Sobre a meditação em si, P2 e P3 afirmaram que teriam dificuldades em meditar por se considerarem impacientes ou excessivamente agitadas. Em suas falas, aparecem os mitos de que meditar seria não pensar em nada, exigiria ser uma pessoa calma e pacífica – mitos estes que eu mesmo também tinha, considerando-me incapaz de meditar exatamente porque sofria de pensamentos acelerados e sentia terrível inquietação ao tentar ficar imóvel sem fazer nada.

Demonstraram, ainda, a crença difundida de que, para meditar, é sempre necessário ter um ponto específico de concentração como recurso para ajudar a interromper o pensamento. Embora esta seja uma possibilidade meditativa presente no Budismo, não representa todas as práticas conhecidas e, no caso específico do Zen, não corresponde à sua prática meditativa por excelência, o zazen – marcado pelo apenas sentar-se.

Por outro lado, em suas respostas – e aqui incluo o que disse P1 -, elas disseram que a meditação permite que se alcance o equilíbrio mental, ademais de ser fundamental para o processo de autoconhecimento e também para expandir a consciência para além de si mesmo, buscando integrar o outro e o mundo. Elas reconheceram ainda que a meditação é uma prática que exige dedicação, certo esforço, e não precisa ser algo que gera desprazer para ser realizado, podendo, inclusive, ser feita em meio à natureza.

 

Como relatei mais acima, para mim, só existia o Budismo Tibetano e o Dalai Lama era a figura budista mais conhecida e mesmo o símbolo do próprio Budismo. Ao serem perguntadas sobre o que seria o Zen Budismo, as três pessoas afirmaram que se trata de uma vertente ou um tipo de Budismo, porém, não souberam dizer nada sobre o que ele teria de específico. Fiquei surpreso porque esperava que elas mencionariam, pelo menos, a associação muito comum entre zen e calma, serenidade, o que não aconteceu. E também não fizeram qualquer menção ao Dalai Lama quando perguntadas sobre monges budistas conhecidos, citando, todas, o nome da Monja Coen, exclusivamente. O que pode fazer pensar sobre o impacto que a internet e as redes sociais têm tido no imaginário atual sobre o Budismo – entre os brasileiros, pelo menos. Poderia ser uma questão geracional, já que duas das pessoas que entrevistei têm entre 20 e 25 anos; porém, essa hipótese não se confirma já que a terceira pessoa tem mais de 40 anos de idade.

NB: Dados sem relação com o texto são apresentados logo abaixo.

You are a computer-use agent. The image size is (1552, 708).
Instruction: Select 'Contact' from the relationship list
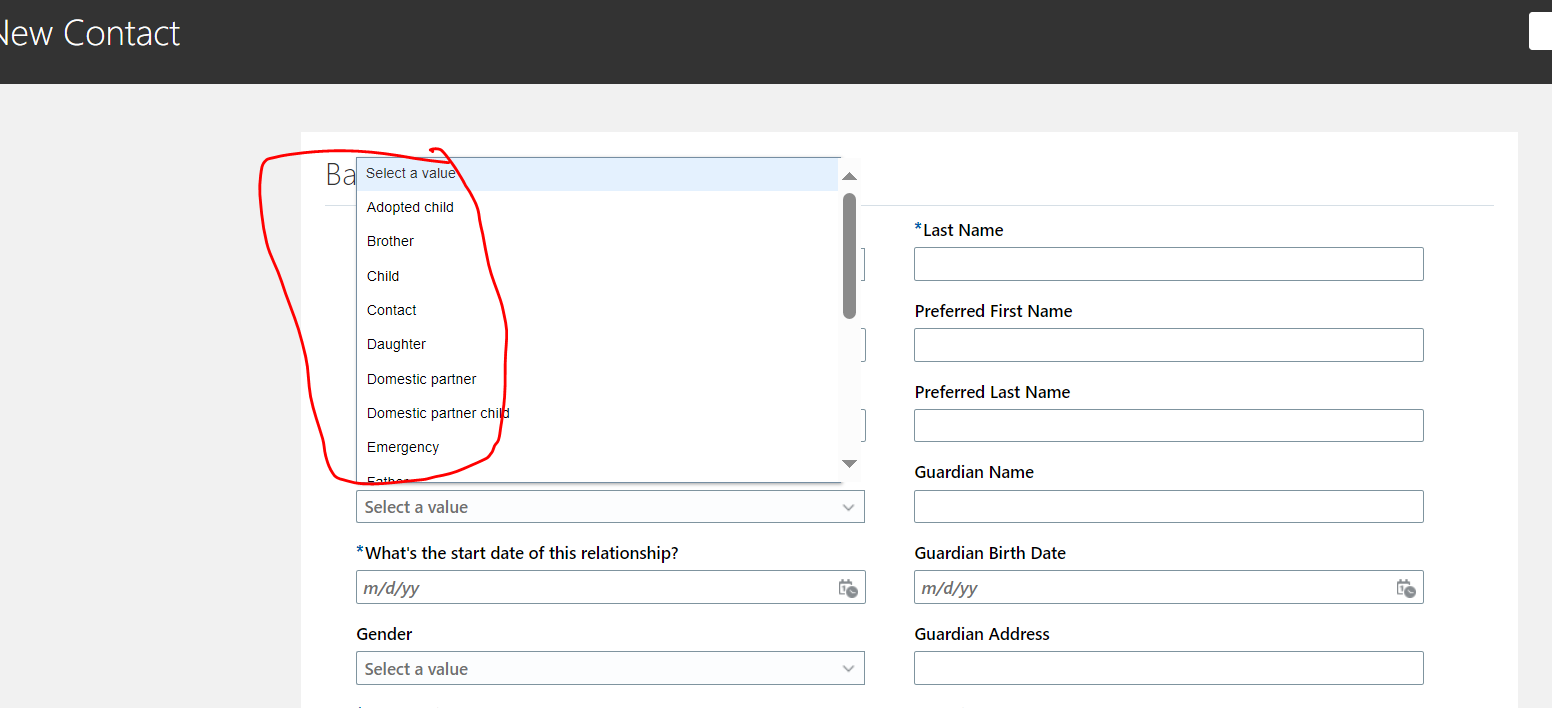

Percebo pelas respostas das três que, em seu imaginário, predomina a ideia de que monjas e monges budistas são indivíduos sempre pacíficos, bondosos, pacientes e equilibrados – mito este que também nutri por muito tempo, sendo, inclusive, chamado de “monge” como uma chacota, já que eu parecia sempre calmo e pacifico ao olhar dos outros, mesmo de meus familiares. As respostas delas apontam que este mito permanece vivo e é um dos mais persistentes, já que ainda o escuto diversas vezes em variados contextos, inclusive, em relatos de membros da comunidade Daissen que entraram para a vida monástica.

As perguntas que fiz e as respostas que eu obtive revelam que, de fato, os mitos mais difundidos sobre o Budismo no mundo ocidental permanecem fortes: Buda como uma figura divinizada; a reencarnação como uma crença budista; a meditação associada ao não pensar em nada; monges como pessoas imperturbáveis. Porém, apesar das barreiras culturais, das informações veiculadas em massa e da ausência de estudos aprofundados, o imaginário dos leigos (ao menos, das pessoas que entrevistei, todas com, no mínimo, formação superior em andamento ou concluída) é também penetrado por uma compreensão surpreendentemente precisa sobre o fato de o Budismo propor uma nova forma de ver e agir no mundo, pautada pela busca do autoconhecimento, do equilíbrio mental, da paz e do alívio do sofrimento. Isso reforça a importância do trabalho de um veículo como o Budismo Hoje, que contribui para a difusão de informações corretas sobre o Budismo para aqueles que possam se interessar, e, sobretudo, a riqueza e relevância dos ensinamentos do Buda e dos mestres que o sucederam.

 

Texto de Uendel de Oliveira Silva. Praticante na Daissen Ji. Escola Soto Zen.